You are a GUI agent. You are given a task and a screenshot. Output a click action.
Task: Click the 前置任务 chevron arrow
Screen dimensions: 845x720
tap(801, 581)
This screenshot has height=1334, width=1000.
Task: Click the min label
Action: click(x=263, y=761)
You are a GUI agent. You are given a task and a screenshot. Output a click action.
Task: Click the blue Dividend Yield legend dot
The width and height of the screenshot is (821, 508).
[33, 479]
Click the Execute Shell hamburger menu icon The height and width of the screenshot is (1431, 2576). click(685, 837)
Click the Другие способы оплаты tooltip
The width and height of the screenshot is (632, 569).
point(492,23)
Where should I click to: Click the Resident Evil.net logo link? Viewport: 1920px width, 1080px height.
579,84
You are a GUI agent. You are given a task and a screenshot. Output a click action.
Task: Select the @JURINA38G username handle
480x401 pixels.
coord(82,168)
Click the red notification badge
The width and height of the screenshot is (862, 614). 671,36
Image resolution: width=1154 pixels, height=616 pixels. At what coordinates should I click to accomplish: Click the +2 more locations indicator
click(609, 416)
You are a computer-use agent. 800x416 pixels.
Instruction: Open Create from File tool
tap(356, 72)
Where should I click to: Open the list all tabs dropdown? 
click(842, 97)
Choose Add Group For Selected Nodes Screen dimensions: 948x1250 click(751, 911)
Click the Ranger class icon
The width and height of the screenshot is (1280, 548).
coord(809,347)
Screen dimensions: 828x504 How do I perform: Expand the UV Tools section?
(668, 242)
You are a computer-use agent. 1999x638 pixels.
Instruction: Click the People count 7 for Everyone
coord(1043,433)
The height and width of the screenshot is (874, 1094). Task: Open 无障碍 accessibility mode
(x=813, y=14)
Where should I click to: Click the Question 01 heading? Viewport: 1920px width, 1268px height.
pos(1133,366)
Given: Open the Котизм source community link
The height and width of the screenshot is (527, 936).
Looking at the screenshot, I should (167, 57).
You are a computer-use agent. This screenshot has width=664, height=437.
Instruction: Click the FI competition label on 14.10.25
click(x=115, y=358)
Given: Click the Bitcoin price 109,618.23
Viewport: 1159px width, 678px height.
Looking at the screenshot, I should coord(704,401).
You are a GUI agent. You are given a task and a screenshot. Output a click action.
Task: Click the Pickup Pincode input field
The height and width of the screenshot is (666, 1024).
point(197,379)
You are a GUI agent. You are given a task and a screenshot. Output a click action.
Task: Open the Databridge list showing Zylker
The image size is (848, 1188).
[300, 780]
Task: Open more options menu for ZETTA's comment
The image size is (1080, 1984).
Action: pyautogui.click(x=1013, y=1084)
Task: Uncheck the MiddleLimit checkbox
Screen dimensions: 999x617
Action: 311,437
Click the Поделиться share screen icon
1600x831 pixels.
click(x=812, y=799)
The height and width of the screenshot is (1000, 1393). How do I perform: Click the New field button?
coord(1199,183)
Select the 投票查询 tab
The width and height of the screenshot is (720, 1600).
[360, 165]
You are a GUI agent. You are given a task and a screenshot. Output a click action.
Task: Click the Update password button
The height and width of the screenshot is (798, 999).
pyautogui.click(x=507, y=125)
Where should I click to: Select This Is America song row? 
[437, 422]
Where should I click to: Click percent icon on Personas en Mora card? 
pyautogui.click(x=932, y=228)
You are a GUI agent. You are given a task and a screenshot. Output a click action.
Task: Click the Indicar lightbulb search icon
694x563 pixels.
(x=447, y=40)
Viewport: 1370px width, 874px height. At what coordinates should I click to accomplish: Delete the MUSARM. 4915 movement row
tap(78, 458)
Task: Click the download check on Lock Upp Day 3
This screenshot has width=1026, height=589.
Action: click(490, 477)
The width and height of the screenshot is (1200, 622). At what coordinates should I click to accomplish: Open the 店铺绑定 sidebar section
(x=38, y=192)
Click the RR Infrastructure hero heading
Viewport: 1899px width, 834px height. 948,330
-------------------------
Show me each line of the listing above with "computer" in it.

You are a computer-use agent. 800x416 pixels.
You are a computer-use agent. 1999x638 pixels.
You are a computer-use agent. This screenshot has width=664, height=437.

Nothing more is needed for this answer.